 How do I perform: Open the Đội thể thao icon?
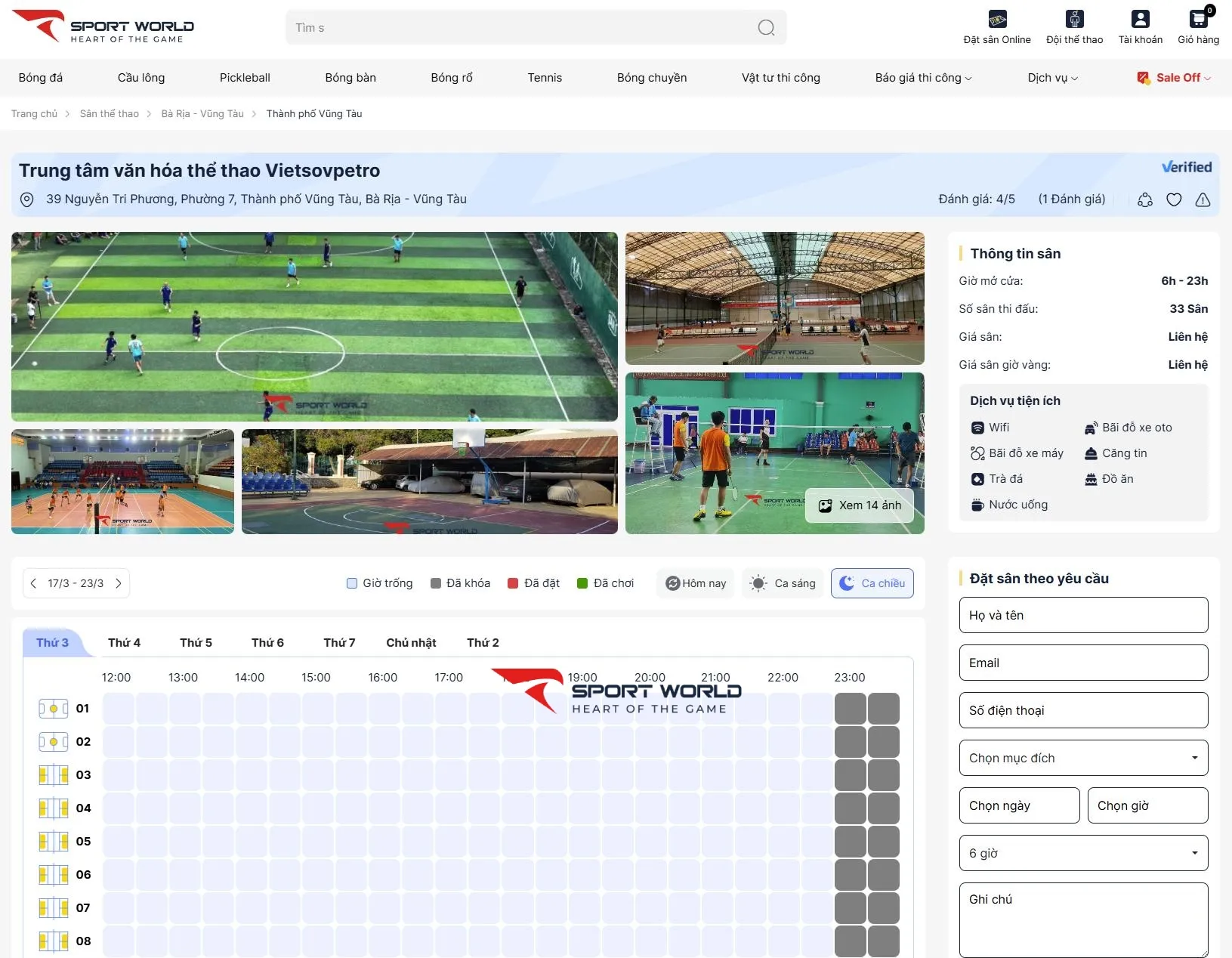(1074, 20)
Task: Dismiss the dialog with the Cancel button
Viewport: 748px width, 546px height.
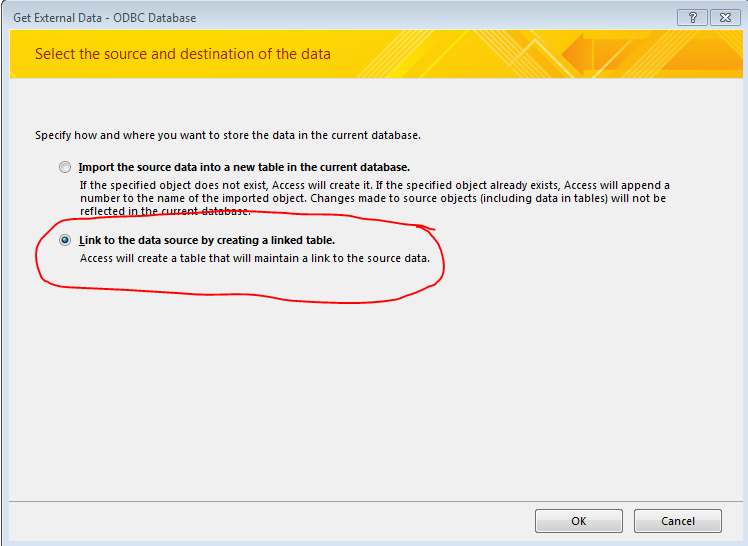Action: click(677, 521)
________________________
▶ **BRIEF**: Nothing should be printed except the lines from the one with "Task: Dismiss the" through the last line of the listing above, both ends included; please drop the pictures.

▶ **RESULT OF THE EXERCISE**:
Task: Dismiss the dialog with the Cancel button
Viewport: 748px width, 546px height.
Action: click(677, 521)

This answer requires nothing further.